HADLEY, JOHN, M.D. (1731–1764), professor of chemistry at Cambridge, eldest son of Henry Hadley (brother of John Hadley, mathematician [q. v.]) and Ann Hoffman (?), was born in London in 1731, and entered Queens' College, Cambridge, in May 1749. He was fifth wrangler, was elected fellow of Queens' in January 1753, and proceeded B.A. in the same year, M.A. in July 1756, and M.D. in 1763. He became professor of chemistry in 1756, and published the 'Plan of a Course of Chemical Lectures,' 1758. He also wrote 'An Introduction to Chemistry, being the Substance of a Course of Lectures read two years successively at the Laboratory in Cambridge,' 1759; the manuscript is in possession of Professor Cumming of Cambridge. In 1758 he became F.R.S., and became, in 1760, assistant physician at St. Thomas's Hospital. In 1763 he was elected physician to the Charterhouse, and also became fellow of the College of Physicians. He died of fever at the Charterhouse 5 Nov. 1764.

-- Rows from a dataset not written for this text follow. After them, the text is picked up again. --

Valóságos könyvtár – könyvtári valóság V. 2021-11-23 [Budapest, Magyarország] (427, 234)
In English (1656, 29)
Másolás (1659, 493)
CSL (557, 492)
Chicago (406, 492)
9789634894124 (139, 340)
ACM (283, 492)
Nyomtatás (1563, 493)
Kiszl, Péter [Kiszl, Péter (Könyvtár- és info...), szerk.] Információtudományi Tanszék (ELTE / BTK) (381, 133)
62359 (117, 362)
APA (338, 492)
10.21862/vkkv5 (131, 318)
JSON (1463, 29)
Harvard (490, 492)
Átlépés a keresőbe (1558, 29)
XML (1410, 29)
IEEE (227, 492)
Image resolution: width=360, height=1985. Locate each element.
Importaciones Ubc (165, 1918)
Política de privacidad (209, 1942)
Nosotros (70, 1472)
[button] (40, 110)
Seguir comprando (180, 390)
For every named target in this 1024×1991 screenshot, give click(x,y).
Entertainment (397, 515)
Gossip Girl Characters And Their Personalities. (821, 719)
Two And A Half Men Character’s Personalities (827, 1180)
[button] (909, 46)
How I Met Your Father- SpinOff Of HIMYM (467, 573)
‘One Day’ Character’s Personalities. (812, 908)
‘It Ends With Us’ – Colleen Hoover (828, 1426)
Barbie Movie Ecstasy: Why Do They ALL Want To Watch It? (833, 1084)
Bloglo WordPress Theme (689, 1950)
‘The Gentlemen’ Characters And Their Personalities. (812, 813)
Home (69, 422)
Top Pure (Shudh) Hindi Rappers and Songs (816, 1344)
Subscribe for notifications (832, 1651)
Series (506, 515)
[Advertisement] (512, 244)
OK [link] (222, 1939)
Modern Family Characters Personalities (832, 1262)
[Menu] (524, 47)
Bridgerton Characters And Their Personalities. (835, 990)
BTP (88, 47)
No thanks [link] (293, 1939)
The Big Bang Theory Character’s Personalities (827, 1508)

The fifty-fourth volume of the 'Philosophical Transactions' contains an account, which Hadley drew up, of 'a mummy inspected in London in 1763,' communicated to Dr. William Heberden. This paper was read 12 Jan. 1764, and on 2 Feb. 'he presented to the society an elegant drawing of the left foot of the society's mummy, the sole of the foot, with the bulbous root applied to it, being presented to the view.' He is mentioned in the 'Gentleman's Magazine' (1814, pt. i. p. 427) as an intimate friend of the poet Gray. Dr. Plumptre, president of Queens' College, in recording the vacancy of the fellowship caused by his death, adds: 'He was an ingenious, worthy, and agreeable man, and died much lamented by all that knew him.' There is a portrait of Hadley, engraved after his death in mezzotint by Fisher, from a painting by B. Wilson, dated 1759.

[A Biographical Account of John Hadley, esq., V.P.R.S., the Inventor of the Quadrant, and of his brothers George and Henry (no date); Munk's Coll. of Phys. 1878, ii. 259.]